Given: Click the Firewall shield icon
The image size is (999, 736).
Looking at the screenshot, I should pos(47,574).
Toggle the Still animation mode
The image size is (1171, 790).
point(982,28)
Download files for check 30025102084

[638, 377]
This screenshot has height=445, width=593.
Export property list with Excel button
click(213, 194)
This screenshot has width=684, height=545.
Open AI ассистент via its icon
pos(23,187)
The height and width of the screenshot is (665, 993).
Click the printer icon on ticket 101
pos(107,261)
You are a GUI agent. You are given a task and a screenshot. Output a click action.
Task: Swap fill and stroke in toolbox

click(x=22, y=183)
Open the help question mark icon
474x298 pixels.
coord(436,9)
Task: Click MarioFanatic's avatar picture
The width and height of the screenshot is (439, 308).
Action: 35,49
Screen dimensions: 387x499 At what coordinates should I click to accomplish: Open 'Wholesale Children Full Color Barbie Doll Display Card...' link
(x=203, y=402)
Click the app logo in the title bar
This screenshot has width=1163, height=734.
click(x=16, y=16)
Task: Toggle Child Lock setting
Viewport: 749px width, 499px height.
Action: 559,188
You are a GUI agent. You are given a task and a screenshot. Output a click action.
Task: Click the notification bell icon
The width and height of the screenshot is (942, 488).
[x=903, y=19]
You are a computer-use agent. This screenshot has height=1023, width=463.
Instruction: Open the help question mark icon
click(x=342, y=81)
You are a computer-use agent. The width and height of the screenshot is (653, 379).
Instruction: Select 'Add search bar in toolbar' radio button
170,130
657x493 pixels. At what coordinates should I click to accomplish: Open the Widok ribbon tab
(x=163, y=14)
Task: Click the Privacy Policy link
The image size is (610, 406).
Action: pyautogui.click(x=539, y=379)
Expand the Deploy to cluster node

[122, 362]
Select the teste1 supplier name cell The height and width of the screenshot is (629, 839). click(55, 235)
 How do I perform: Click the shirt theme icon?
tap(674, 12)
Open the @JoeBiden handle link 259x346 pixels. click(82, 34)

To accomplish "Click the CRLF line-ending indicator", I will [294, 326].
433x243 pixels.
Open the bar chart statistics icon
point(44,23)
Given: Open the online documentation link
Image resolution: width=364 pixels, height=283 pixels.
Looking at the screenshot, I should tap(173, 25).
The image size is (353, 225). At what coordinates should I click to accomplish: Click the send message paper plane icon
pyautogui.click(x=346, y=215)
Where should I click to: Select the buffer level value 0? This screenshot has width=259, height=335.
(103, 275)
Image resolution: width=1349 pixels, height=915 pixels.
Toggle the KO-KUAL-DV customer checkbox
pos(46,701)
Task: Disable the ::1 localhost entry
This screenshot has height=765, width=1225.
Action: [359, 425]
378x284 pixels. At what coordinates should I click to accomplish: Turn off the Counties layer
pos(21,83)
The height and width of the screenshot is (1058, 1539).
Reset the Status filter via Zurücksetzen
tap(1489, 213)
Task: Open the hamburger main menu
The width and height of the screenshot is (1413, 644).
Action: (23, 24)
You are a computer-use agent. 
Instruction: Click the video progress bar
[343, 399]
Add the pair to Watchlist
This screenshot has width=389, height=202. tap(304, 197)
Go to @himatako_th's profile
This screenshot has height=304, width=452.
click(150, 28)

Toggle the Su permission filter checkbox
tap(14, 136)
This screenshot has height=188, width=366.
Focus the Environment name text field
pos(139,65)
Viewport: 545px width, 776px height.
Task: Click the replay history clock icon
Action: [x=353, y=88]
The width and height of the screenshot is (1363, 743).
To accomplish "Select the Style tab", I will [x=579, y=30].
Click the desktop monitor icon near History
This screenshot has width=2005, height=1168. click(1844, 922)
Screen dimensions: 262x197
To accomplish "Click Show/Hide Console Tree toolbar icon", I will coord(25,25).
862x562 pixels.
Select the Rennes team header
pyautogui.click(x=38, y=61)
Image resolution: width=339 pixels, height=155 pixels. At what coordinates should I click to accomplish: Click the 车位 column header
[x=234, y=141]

=-=-=-=-=

=== About this task ===
Each line of the records that contains the string "computer" must be copied.

=== Result ===
You are a computer-use agent. This screenshot has height=1023, width=463.
You are a computer-use agent. The width and height of the screenshot is (653, 379).
You are a computer-use agent. 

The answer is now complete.